### EXERCISE OBJECTIVE
Retype part of the material below, starting at the line that contains "Image resolution: width=1568" and ending after the line that contains "Close the Válasszon panel with X". Leave out the pictures.

### GIVEN RECORDS
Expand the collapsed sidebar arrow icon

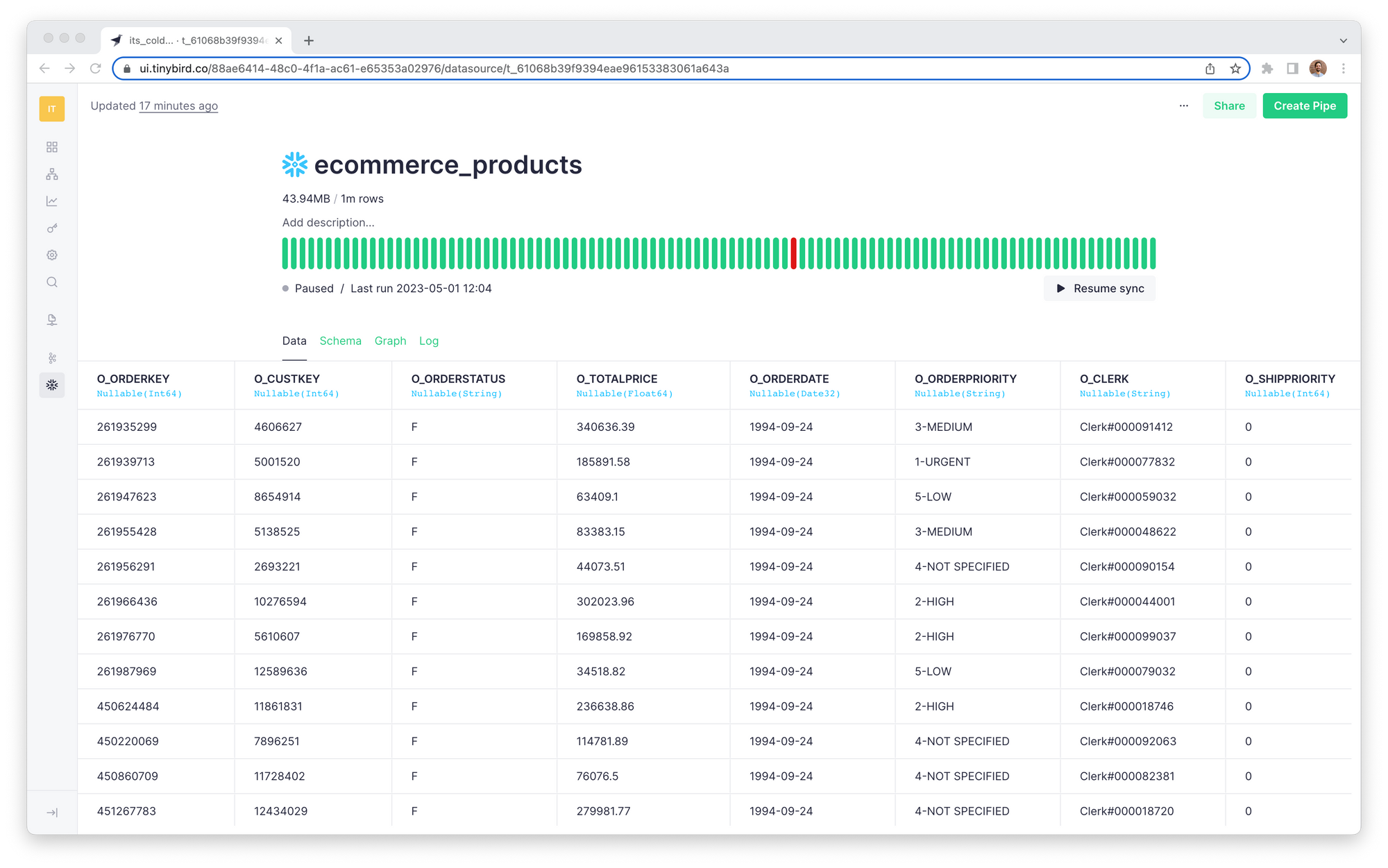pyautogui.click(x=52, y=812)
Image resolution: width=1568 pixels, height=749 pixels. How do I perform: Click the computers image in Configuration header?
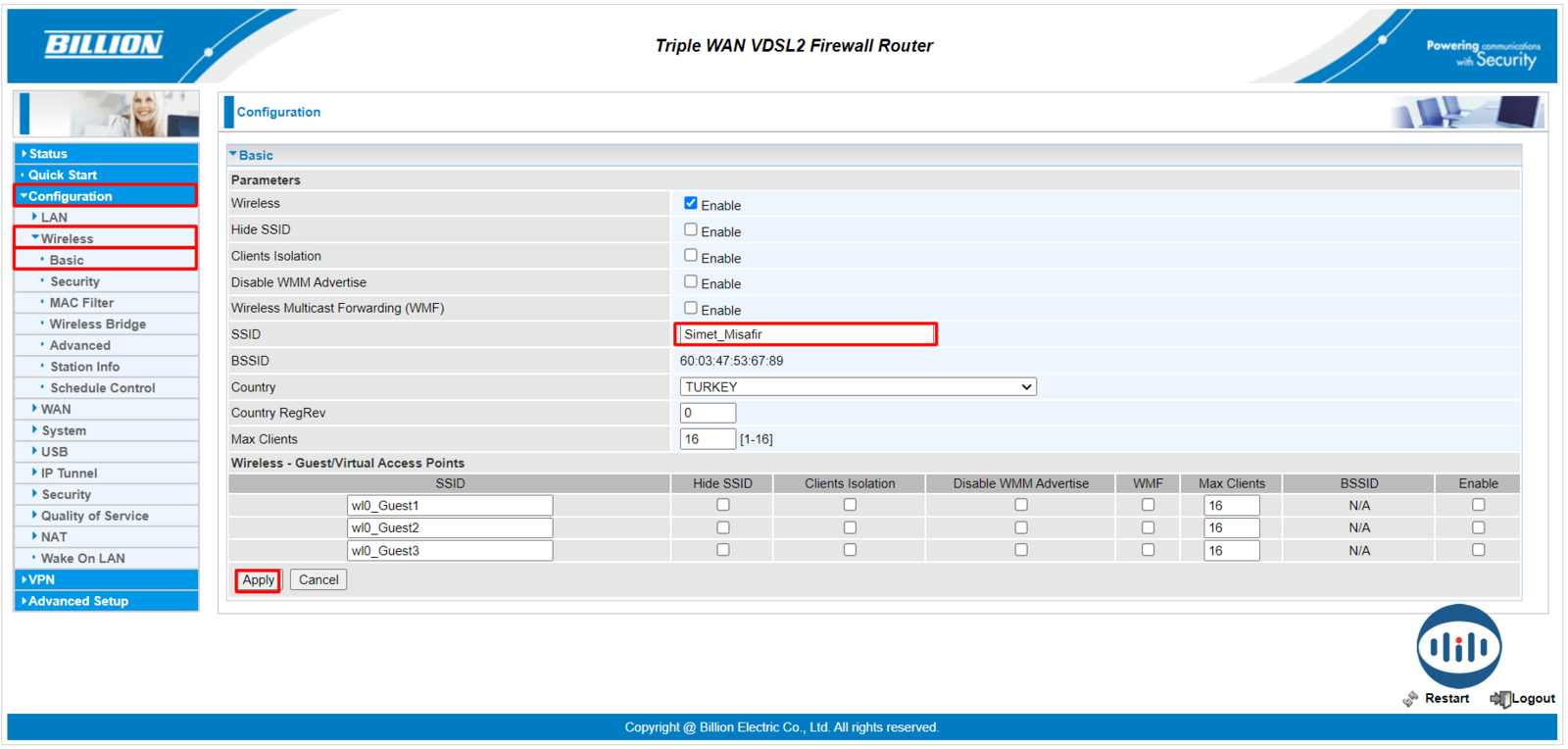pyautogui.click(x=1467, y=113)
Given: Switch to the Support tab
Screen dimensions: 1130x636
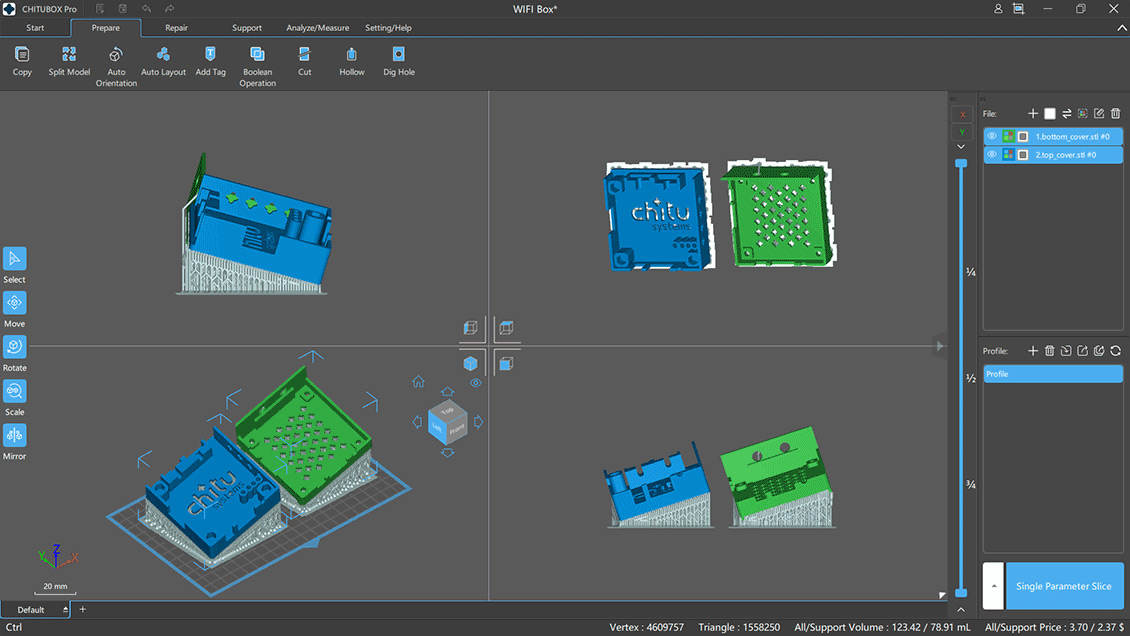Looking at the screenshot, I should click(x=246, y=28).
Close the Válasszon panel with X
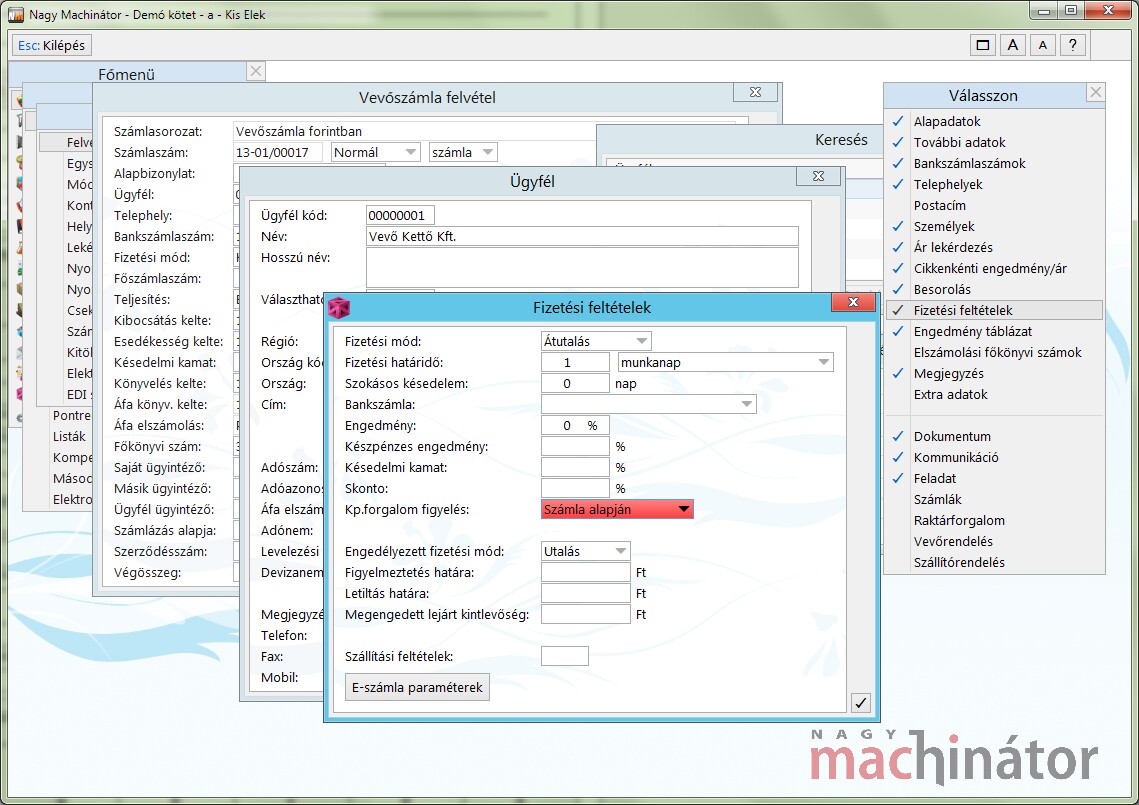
---
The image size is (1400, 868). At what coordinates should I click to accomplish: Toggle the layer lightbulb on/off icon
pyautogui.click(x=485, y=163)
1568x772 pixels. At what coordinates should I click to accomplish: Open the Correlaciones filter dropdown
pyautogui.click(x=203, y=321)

### REPLY TO THE TASK
Image resolution: width=1568 pixels, height=749 pixels. How do I perform: Click the computers image in Configuration header?
pyautogui.click(x=1467, y=113)
Given: Switch to the Support tab
Screen dimensions: 1130x636
Looking at the screenshot, I should click(x=246, y=28).
Close the Válasszon panel with X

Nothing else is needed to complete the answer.